John Gutoskey's "Magic Theater"
John Gutoskey’s art boxes embody the interior worlds of an extrovert; meticulously organized in overlays of “found” imagery, color-wheel fancy and fractured multiples that include Renaissance portraiture, sacred heart iconography and lives of the saints, the circus, Buddhism, and the body Gutoskey’s assemblages proclaim miniature universes. Flea market and cathedral reliquary collide. Shrine and game board vie for attention; enigmatic messages lurk beneath happy coincidences and bizarre juxtapositions in an attempt to make some sense out of all the chaos from the detritus of the world.
John Gutoskey was born and raised in Wickliffe, Ohio, the seventh of eight children. Tamed of his hyperactivity with a constant feed of “craft abuse,” he gravitated towards a career in costume design, earning a BFA in Theater Design with a minor in sculpture from Webster University. As a design assistant in New York City and on movie shoots and at regional theaters around the country, he haunted fabric stores, flea markets, thrift stores, and every store in Manhattan from Bloomingdale’s to Canal Street for period-perfect items. Along the way he continued to amass an eclectic stash of collectibles, a habit begun in his teen years. Moving to Chicago to pursue his own line of clothing and hat design, labeled “Head-On Collision”-- he was then courted by the University of Michigan Department of Theater and Drama to run their costume shop. Coming to Ann Arbor in 1987, he designed costumes for numerous university and local dance and theater productions and for the dance works of his partner, Peter Sparling.

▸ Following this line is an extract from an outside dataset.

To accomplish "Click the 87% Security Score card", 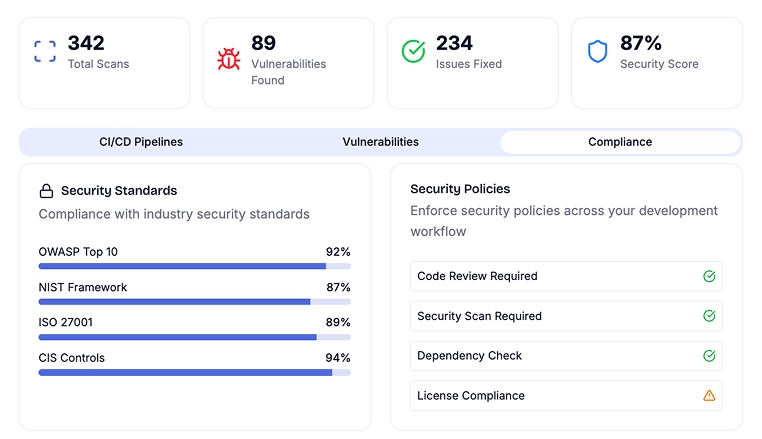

Pursuing an interest in the healing arts and spirituality, he began to apprentice with Linda Diane Feldt, a local holistic body worker and to study meditation and Buddhism under Barbara Brodsky. Eventually, he left his position at the university to devote himself full-time to a therapeutic bodywork practice. Frustrated with the limitations of free-lance costume design, he gave it up and began working alone in his basement studio on his own art.
Whereas the collaborative demands of costume design had left him feeling the desire to speak more in his own personal voice, Gutoskey’s newfound interest in making art on his own terms resulted in an outpouring of new work. Exploring the media of assemblages, “found” objects and shadow boxes, he was inspired by the works of Joseph Cornell, Betye Saar, and other assemblage artists as well as Pop Art, ancient art, Mexican, Brazilian, African, and Italian art, outsider art, sideshow graphics, Art Brut, the Surrealists and religious art to evolve his own unmistakable style: a perfect mirror for his gregarious, highly animated personality. The obsessive collector in Gutoskey met the trained visual artist half-way. In a short time, the home he shares with Sparling, his partner, was filled with a dazzling collection of “art boxes.”
Although no longer involved in the world of the stage, John Gutoskey continues to play in that rarified universe of illusion and fragmented narrative, presenting his own vision of a personal “magic theater” that speaks to the imagination and the spirit with wit, humor and a multiform but coherent sense of courage.
Why assemblage?
There is a magic for me in working in these little worlds, altars, or stages contained in my boxes. Of trying to coax meaning, metaphor, and some kind of visual poetry or language out of all these found objects and ephemera. It is inherently satisfying for me to create these assmeblages out of all this disparate, yet , for me, deeply enthralling found “stuff.” There can be such a feeling of history and life in many of the old items I pick up in my scavenging. I’m fascinated with the magic of what a box can contain: other worlds which, when entered or perceived, seem to go from small to monumental in perspective. I am often trying to transform that feeling or vibe that the found object gives off into some kind of visual narrative that implies a story, a line of thinking, a feeling, some issue I am mulling over, or to imbue it with some kind of spiritual meaning. (As well as the fun of going through all the mounds of stuff found at flea markets, junk stores, estate and garage sales, eBay etc. The fun of the hunt--never knowing what treasures I might unearth!) Plus, doing mixed-media assemblage means everything is fair game for creating each piece--from wax, plaster and paint to digital scans and photos to found objects and antique and vintage paper ephemera. If it works visually and serves me, I will use it.
The space inside the box becomes a world in itself, inviting the viewer out of the surrounding world and into a magic place of discovery and transformation.
Assemblage enables me to edit, cut, and reassemble the stuff of everyday reality into jarring new images; and, hopefully, give new meaning to the everyday flotsam and jetsam of our culture.
The viewer as accomplice--the act of looking at the boxed assemblages is as important as the act of creating them. The fragments come together as a picture only when the work is looked at or perceived.